页面正文:
╔══

在统一Monorepo中采用绞杀者模式剥离PHP单体至ScyllaDB、Rust与Go高性能架构


一个线上运行了数年的PHP单体应用,承载着核心业务逻辑,其用户画像实时写入模块正面临严峻的性能瓶颈。该模块负责处理高并发的用户行为事件,并将其更新到后端的MySQL数据库。随着流量增长,MySQL的写延迟和连接数压力已成为整个系统的主要短板,任何数据库的抖动都会直接引发雪崩效应。直接替换整个PHP应用风险过高,周期过长,因此剥离这个高负载的写密集型路径成为唯一可行的方案。

我们的目标是在不进行大规模重构的前提下,将这个关键路径迁移到一个新的、具备水平扩展能力和低延迟特性的技术栈上。整个演进过程必须在同一个代码库(Monorepo)中进行,以保证工程上的一致性和可管理性。

定义问题与架构权衡

核心问题是替换一个高并发、写密集的API端点。当前的POST /api/v1/profile/update接口由PHP实现,直接操作MySQL。新架构需要一个高性能数据库和一门能够充分利用硬件资源的语言。ScyllaDB因其与Cassandra兼容的API和基于Seastar框架的极致性能,成为数据库的理想选择。

但在服务实现语言上,我们面临一个抉择:使用Go还是Rust?

方案A: 采用Go构建新服务

Go语言的并发模型基于Goroutine和Channel,非常适合构建高并发的网络服务。其简洁的语法、快速的编译速度以及强大的标准库(特别是net/http)使得开发和迭代效率非常高。在真实项目中,Go的工程成熟度和庞大的社区生态系统是重要的加分项。

优势:

  1. 开发效率高: 语法简单,上手快,团队成员能迅速形成战斗力。
  2. 并发处理成熟: Goroutine调度开销极小,能轻松应对海量并发连接。
  3. 生态系统完善: 无论是数据库驱动(gocql)、监控库还是RPC框架,都有成熟的生产级选择。

劣势:

  1. 性能极限: 虽然性能出色,但在CPU密集型计算和对内存布局有极致要求的场景下,其性能天花板低于Rust。GC的存在也可能引入不可预测的延迟(尽管现代Go GC已相当优秀)。
  2. 错误处理模式: if err != nil 的模式虽然直观,但在复杂的业务逻辑中容易变得冗长。

方案B: 采用Rust与Rocket框架构建新服务

Rust提供了与C++相媲美的性能,同时通过其所有权系统和借用检查器在编译期保证了内存安全和线程安全。这对于需要长期稳定运行、对延迟和资源消耗极其敏感的核心服务来说,具有巨大的吸引力。Rocket是一个功能强大且易于使用的Web框架,能让我们在享受Rust性能优势的同时,保持不错的开发体验。

优势:

  1. 极致性能与内存安全: 无GC、零成本抽象,能最大限度地压榨硬件性能,且杜绝了空指针、数据竞争等常见运行时错误。
  2. 强大的类型系统: 丰富的类型系统和模式匹配能在编译时捕获更多逻辑错误。
  3. 可预测的延迟: 没有GC停顿,使得服务延迟(p99, p999)更加稳定可控。

劣势:

  1. 学习曲线陡峭: 所有权和生命周期概念对开发者提出了更高的要求。
  2. 编译时间较长: 复杂的类型检查和优化导致编译速度慢于Go。
  3. 生态相对年轻: 虽然生态在迅速发展,但在某些特定领域的库选择上可能不如Go丰富。

最终决策:混合架构,各司其职

一个常见的错误是陷入“非此即彼”的技术选型思维。在评估了两种方案后,我们决定不选择单一技术,而是采用一种混合架构,让Go和Rust分别在它们最擅长的领域发挥作用。

  1. Go框架作为“绞杀者”代理层 (Strangler Proxy): 我们将构建一个轻量级的Go服务,作为整个系统的入口代理。它的唯一职责是根据请求头、路径或动态配置,将流量路由到旧的PHP单体或新的Rust服务。Go的net/http/httputil.ReverseProxy非常适合这个任务,其稳定性和性能足以胜任。这个代理层是实施“绞杀者模式”的关键。

╚══

记录数据:

╔══

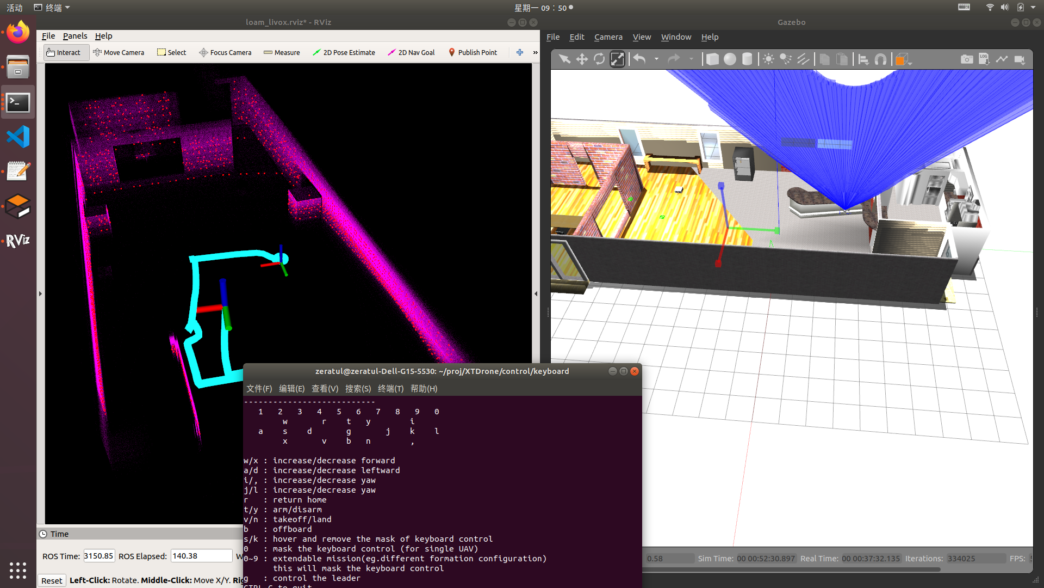Click the 2D Nav Goal button
This screenshot has height=588, width=1044.
pos(411,52)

╚══

任务目标:
请复述页面正文中从“2. 强大的类型系统: 丰富的类型系统和模式匹配能在编译时捕获更多逻辑错误。”到“2. 编译时间较长: 复杂的类型检查和优化导致编译速度慢于Go。”的部分,一字不改。 请仅以页面正文为依据作答。

练习输出:
2. 强大的类型系统: 丰富的类型系统和模式匹配能在编译时捕获更多逻辑错误。
  3. 可预测的延迟: 没有GC停顿,使得服务延迟(p99, p999)更加稳定可控。

劣势:

  1. 学习曲线陡峭: 所有权和生命周期概念对开发者提出了更高的要求。
  2. 编译时间较长: 复杂的类型检查和优化导致编译速度慢于Go。